**Exercise brief**
Would you give the listing again exactly as written, minus its pictures?

**Supplied records**
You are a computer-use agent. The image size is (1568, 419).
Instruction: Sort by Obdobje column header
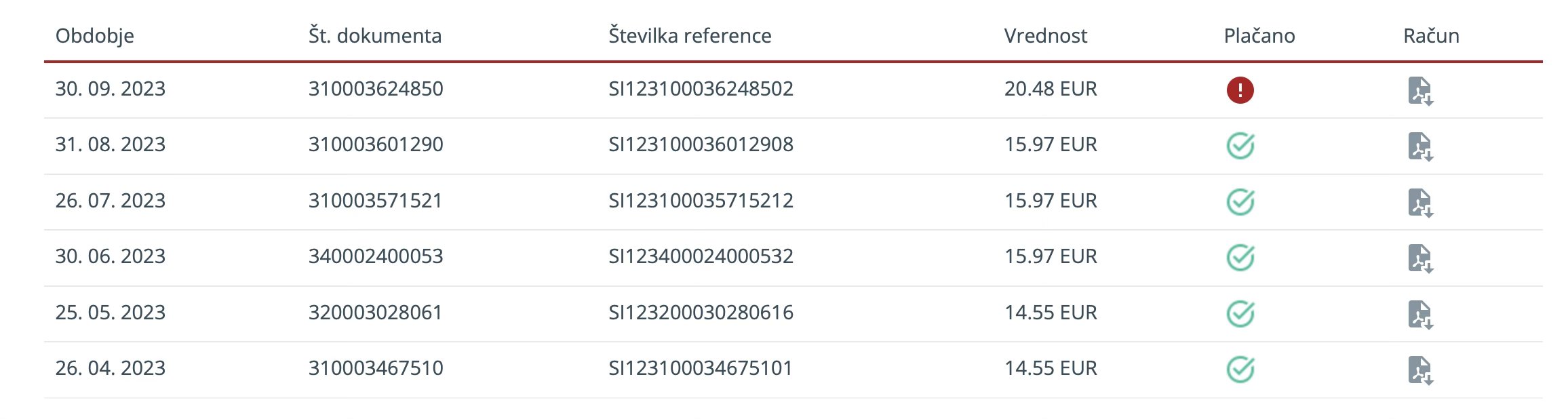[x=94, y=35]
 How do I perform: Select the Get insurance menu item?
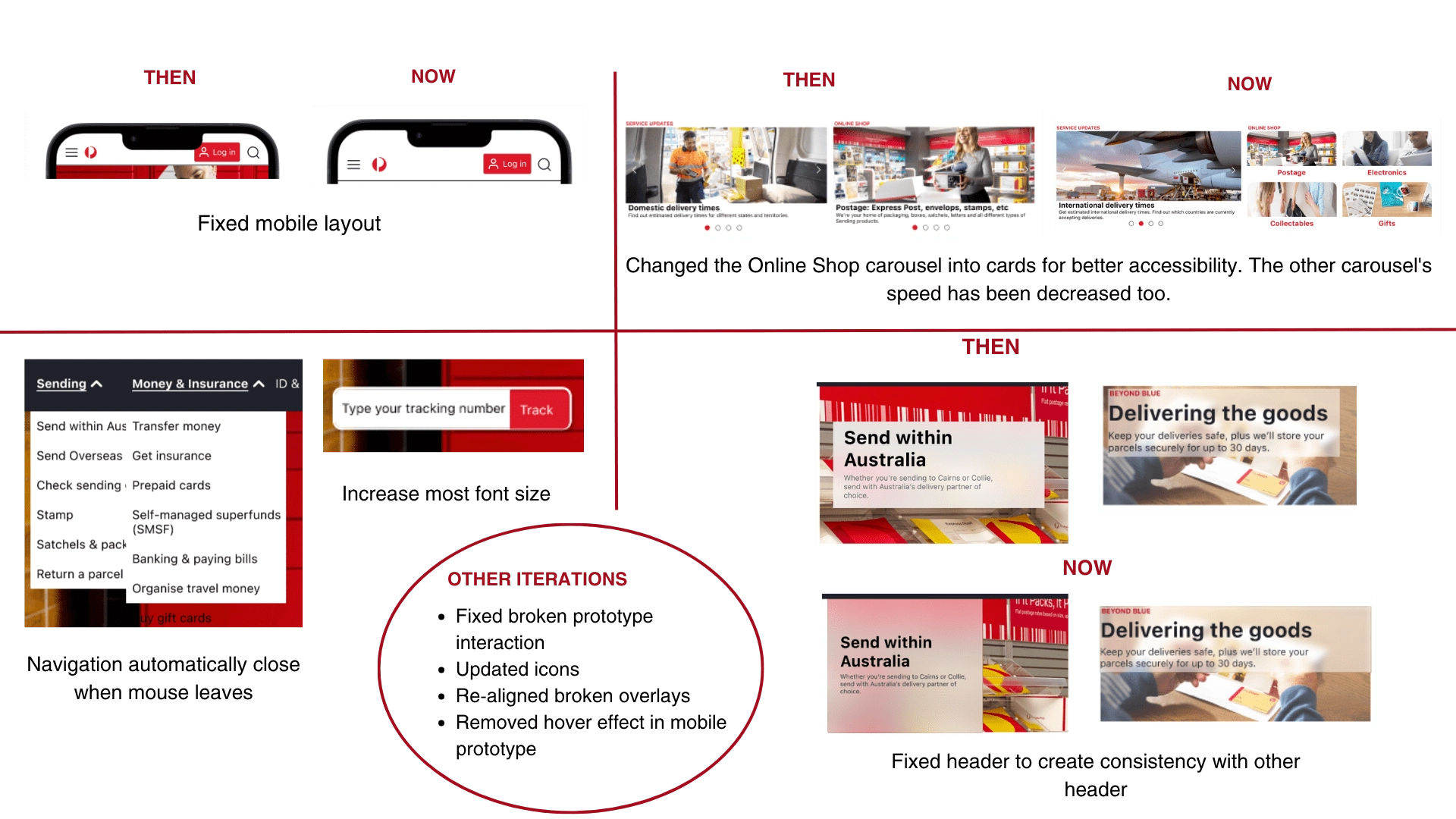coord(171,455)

**Result of this exercise**
You are a computer-use agent. The image size is (1568, 419).
Instruction: Sort by Obdobje column header
[x=94, y=35]
 How do I perform: Select the Get insurance menu item?
coord(171,455)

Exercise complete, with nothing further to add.